Nations have always had to negotiate shared waters. The sea carries trade and sustains coastal communities. It often hides valuable resources. It can bring neighbors closer together, but when claims overlap, it can also become a source of friction.  

Recent incidents in the Middle East have shown that maritime stability cannot be taken for granted. It directly affects energy supplies, trade routes, food security and investor confidence.

For Cambodia, maritime stability is a pressing concern, and it comes at a sensitive time in Cambodia-Thailand relations because of the dispute along our shared land border. In this context, Thailand’s threat to withdraw from a maritime agreement that maintains dialogue is particularly troubling.

For more than two decades, the 2001 Memorandum of Understanding between Cambodia and Thailand has been the only bilateral framework both governments have relied on to manage overlapping maritime claims linked to potential offshore oil and gas development.  

While the dispute is not resolved, the MOU keeps two connected questions on a peaceful track: how to explore joint development of petroleum resources in the overlapping claims area, and how to negotiate a maritime boundary where delimitation is required.  

Its value is practical: it allows Cambodia and Thailand to continue talking with a view to reaching an agreement while safeguarding their legal positions. Removing this channel makes dialogue harder and increases the risk of escalation.

This is why Thailand’s recent threat to withdraw from the MoU is significant. It would not resolve the maritime issue. It would make it more difficult to manage by undermining trust at a critical time and heightening the risk of misunderstanding.

This issue extends beyond Cambodia and Thailand. The waters between our countries are part of Southeast Asia’s broader maritime environment. Developments here influence regional confidence, affecting fishing communities, energy companies and investors monitoring Southeast Asia’s stability.

ASEAN has consistently advocated dialogue and peaceful dispute resolution. These principles are most important when they are most difficult to maintain. Cooperation is easy when relations are calm; the real test is during periods of domestic tension or unresolved claims.

Cambodia does not view the 2001 MoU as a concession by either side, nor as a threat to Thailand or Cambodia. It is a means for both countries to protect their interests while maintaining dialogue. Neighbors do not need full agreement to continue discussions.

Cambodia’s position is clear. We will defend our sovereignty responsibly and peacefully. We believe maritime claims should be resolved through dialogue and respect for international law. Agreements intended to prevent escalation should be upheld, not abandoned.

Maritime and border disputes are complex and require time to resolve. This is why countries need established channels for dialogue. Abandoning them does not solve disputes; it makes resolution more difficult.

Southeast Asia requires predictability and respect for agreements. ASEAN is strengthened when its members demonstrate that even challenging disputes can be managed through diplomacy and respect for the law.
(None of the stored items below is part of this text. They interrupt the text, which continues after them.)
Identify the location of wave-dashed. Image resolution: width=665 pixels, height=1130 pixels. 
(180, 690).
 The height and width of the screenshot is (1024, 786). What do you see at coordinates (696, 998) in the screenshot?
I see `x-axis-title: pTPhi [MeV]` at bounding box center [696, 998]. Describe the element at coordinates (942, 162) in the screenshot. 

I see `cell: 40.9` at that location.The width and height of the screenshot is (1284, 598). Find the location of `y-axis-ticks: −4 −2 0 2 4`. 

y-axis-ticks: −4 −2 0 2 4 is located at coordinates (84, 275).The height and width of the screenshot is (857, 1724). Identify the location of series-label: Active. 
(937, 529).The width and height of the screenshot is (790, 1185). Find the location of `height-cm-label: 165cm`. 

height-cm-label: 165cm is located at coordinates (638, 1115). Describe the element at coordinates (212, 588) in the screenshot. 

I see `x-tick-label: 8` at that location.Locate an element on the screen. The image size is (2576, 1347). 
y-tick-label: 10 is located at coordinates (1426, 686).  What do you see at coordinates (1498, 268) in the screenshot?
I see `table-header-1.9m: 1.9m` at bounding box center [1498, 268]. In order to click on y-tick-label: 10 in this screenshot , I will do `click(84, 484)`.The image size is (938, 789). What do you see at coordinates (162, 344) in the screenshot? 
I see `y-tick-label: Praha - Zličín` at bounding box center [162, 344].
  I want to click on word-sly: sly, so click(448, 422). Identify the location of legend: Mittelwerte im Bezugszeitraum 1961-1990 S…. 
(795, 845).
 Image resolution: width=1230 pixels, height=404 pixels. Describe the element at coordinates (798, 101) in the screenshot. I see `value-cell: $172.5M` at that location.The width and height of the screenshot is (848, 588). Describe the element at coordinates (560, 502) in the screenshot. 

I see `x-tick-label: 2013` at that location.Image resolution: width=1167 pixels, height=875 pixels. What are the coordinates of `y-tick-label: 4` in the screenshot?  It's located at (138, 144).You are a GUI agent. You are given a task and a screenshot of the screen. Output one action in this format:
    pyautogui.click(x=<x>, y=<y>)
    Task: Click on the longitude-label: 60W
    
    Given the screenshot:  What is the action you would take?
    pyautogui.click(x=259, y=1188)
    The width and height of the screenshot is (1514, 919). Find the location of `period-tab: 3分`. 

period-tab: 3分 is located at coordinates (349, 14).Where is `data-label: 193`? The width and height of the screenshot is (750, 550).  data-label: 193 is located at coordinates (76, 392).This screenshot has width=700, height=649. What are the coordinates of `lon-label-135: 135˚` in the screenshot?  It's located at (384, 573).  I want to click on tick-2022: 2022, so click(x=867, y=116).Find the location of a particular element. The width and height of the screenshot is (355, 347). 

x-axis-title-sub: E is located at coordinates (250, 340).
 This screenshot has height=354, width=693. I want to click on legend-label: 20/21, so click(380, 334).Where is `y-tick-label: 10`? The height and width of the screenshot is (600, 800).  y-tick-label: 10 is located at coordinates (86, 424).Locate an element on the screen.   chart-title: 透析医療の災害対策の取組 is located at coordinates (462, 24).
Thailand should uphold the 2001 Memorandum of Understanding, resume dialogue, and work with Cambodia to resolve outstanding issues through negotiation and in line with international law.

Peace requires more than words. It relies on frameworks and commitments that prevent disputes from escalating. The 2001 MoU should be strengthened, not discarded.

Neth Pheaktra is the Minister of Information of the Royal Government of Cambodia. A journalist by training, he served as managing editor of the Khmer-language edition of the Phnom Penh Post and as chief of the Public Affairs Section of the Extraordinary Chambers in the Courts of Cambodia (ECCC).  He previously served as Secretary of State at the Ministry of Environment.